* Extracted entries *

[Start of section]

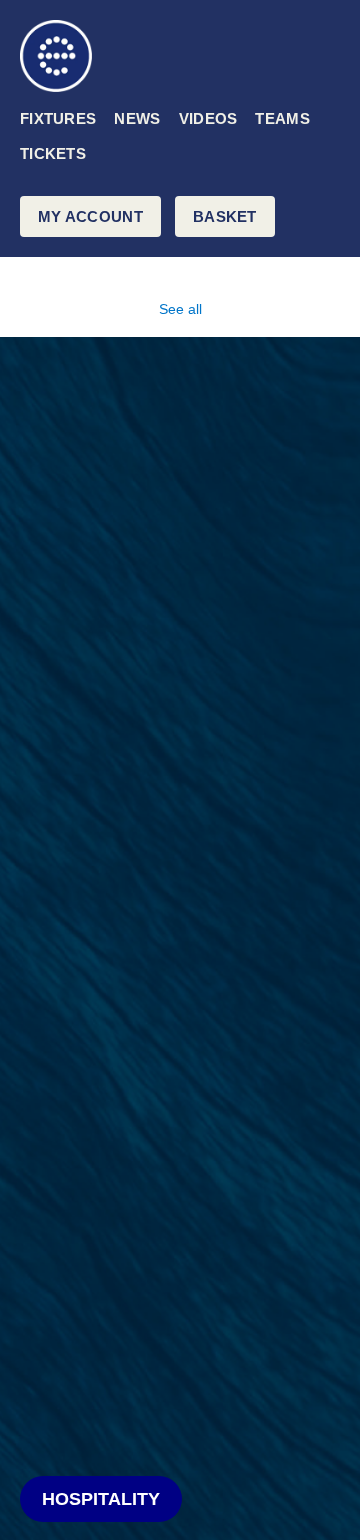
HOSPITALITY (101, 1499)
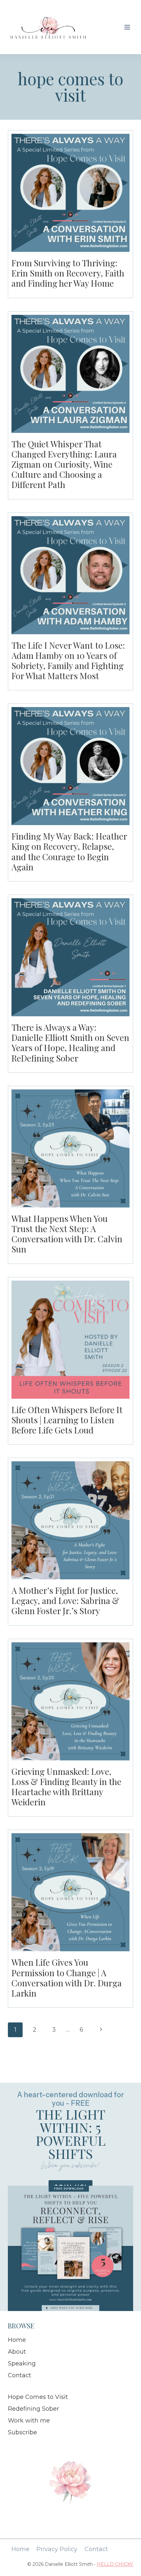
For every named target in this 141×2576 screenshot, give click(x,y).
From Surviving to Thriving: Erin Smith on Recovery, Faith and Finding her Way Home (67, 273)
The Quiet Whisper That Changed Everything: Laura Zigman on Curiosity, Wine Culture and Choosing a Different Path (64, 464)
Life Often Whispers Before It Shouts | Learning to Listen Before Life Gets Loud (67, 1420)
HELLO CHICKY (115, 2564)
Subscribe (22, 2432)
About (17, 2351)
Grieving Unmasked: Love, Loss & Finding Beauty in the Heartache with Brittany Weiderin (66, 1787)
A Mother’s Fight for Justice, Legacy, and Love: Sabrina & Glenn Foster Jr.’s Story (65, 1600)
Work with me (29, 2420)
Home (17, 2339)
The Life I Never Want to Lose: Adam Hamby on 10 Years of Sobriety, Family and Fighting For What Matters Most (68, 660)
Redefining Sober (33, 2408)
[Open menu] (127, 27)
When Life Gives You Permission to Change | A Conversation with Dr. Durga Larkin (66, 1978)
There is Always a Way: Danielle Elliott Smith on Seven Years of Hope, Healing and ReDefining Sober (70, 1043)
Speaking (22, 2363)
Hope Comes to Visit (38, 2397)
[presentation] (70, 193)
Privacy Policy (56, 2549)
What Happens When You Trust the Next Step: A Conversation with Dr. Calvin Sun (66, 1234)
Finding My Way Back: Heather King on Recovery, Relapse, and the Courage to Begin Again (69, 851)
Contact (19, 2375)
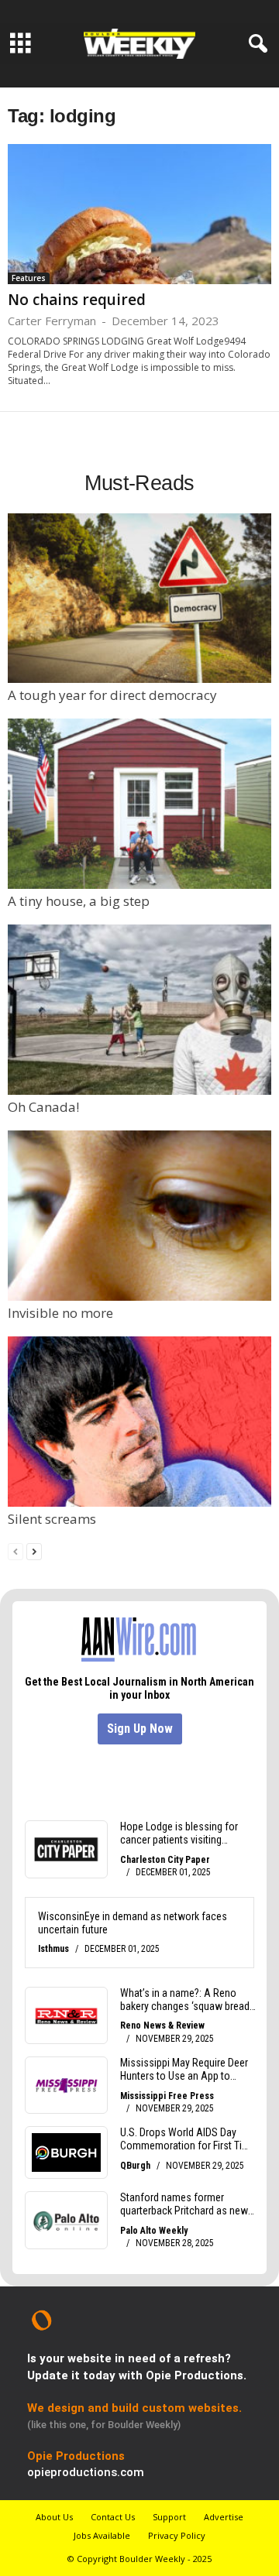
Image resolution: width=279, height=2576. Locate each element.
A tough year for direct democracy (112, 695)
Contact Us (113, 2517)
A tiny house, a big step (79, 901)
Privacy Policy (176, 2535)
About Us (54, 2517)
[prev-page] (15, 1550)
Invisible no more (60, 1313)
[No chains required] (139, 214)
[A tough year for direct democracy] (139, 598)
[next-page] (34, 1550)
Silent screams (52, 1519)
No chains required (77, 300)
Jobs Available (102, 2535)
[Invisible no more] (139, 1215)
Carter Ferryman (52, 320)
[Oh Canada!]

[End of section]

* Work item *
The lines that contain the word "tough" are wanted; copy each of them from the records.

* Solution to this exercise *
A tough year for direct democracy (112, 695)
[A tough year for direct democracy] (139, 598)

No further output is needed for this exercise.